──────── Data in this exercise
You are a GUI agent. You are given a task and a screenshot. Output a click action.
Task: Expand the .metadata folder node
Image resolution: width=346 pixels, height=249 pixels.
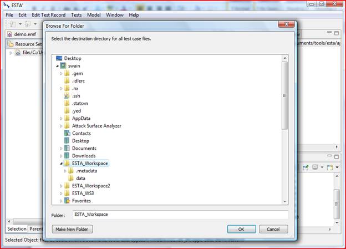(x=65, y=171)
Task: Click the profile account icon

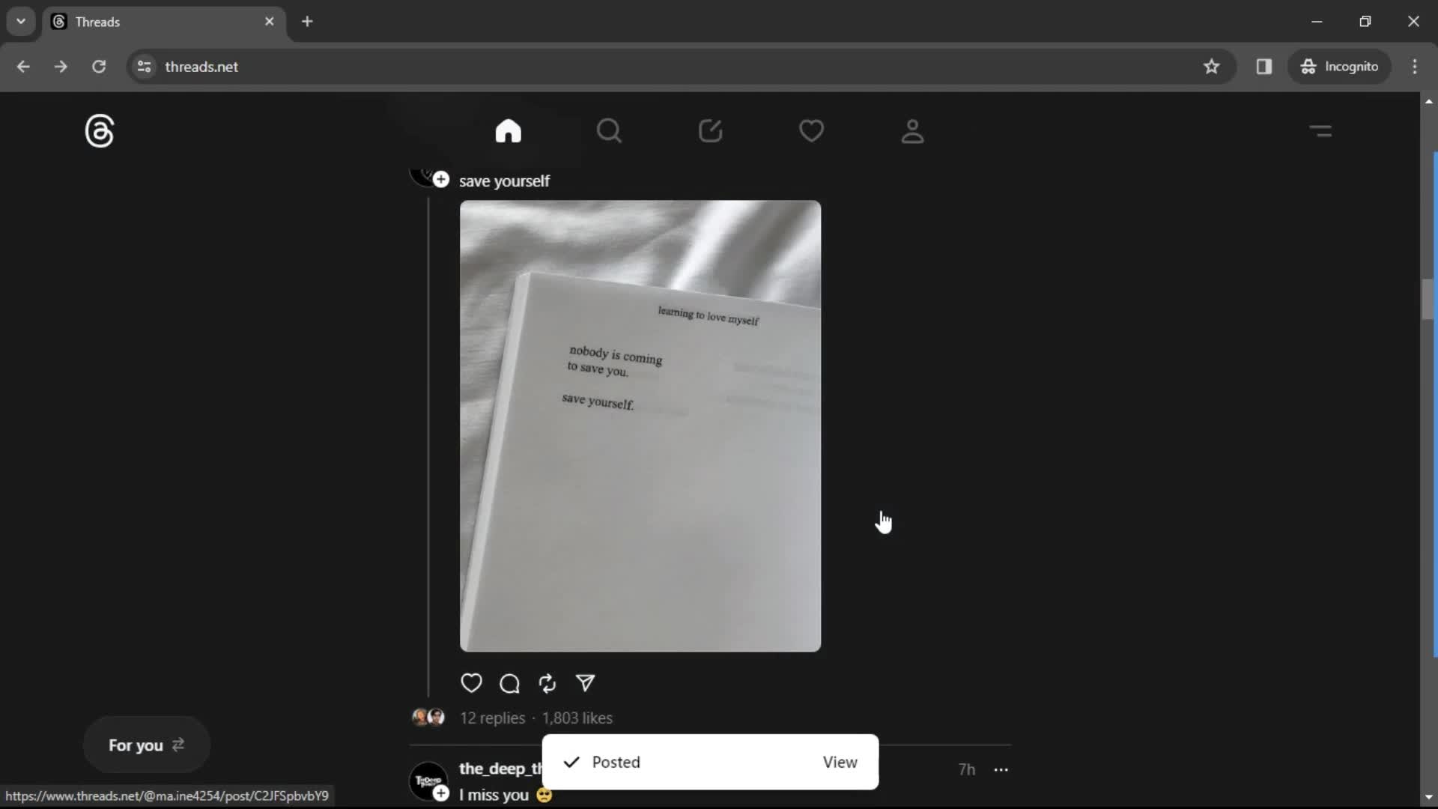Action: click(912, 130)
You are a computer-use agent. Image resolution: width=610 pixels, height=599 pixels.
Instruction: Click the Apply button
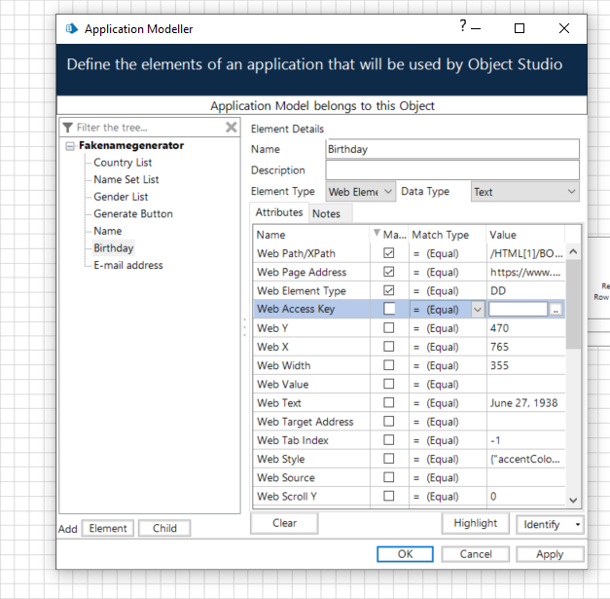549,554
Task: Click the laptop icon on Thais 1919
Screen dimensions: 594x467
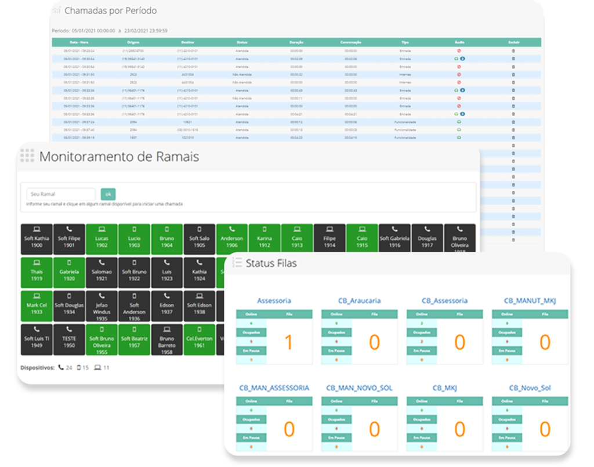Action: [37, 262]
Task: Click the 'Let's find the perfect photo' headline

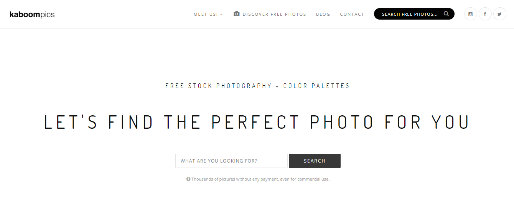Action: (x=257, y=121)
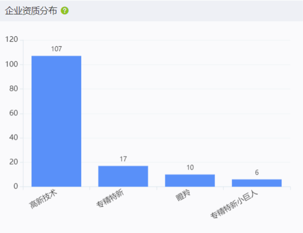Click the 40 y-axis tick label
Image resolution: width=303 pixels, height=233 pixels.
click(14, 138)
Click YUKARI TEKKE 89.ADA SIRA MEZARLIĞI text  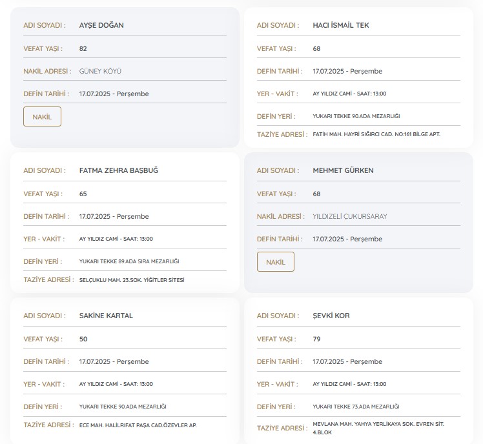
────────────────
» Work order:
Give back each line above verbatim, dropping every picture.

» Output below:
You are a GUI agent. You are given a task and a screenshot. Output a click action.
Task: Expand the .metadata folder node
Image resolution: width=346 pixels, height=249 pixels.
(x=65, y=171)
Task: Click the profile account icon

Action: click(912, 130)
You are a computer-use agent. Image resolution: width=610 pixels, height=599 pixels.
Instruction: Click the Apply button
549,554
Task: Click the laptop icon on Thais 1919
Screen dimensions: 594x467
Action: [37, 262]
Task: Click the 'Let's find the perfect photo' headline

Action: (x=257, y=121)
Click the 40 y-axis tick label
Image resolution: width=303 pixels, height=233 pixels.
click(14, 138)
Click YUKARI TEKKE 89.ADA SIRA MEZARLIĞI text  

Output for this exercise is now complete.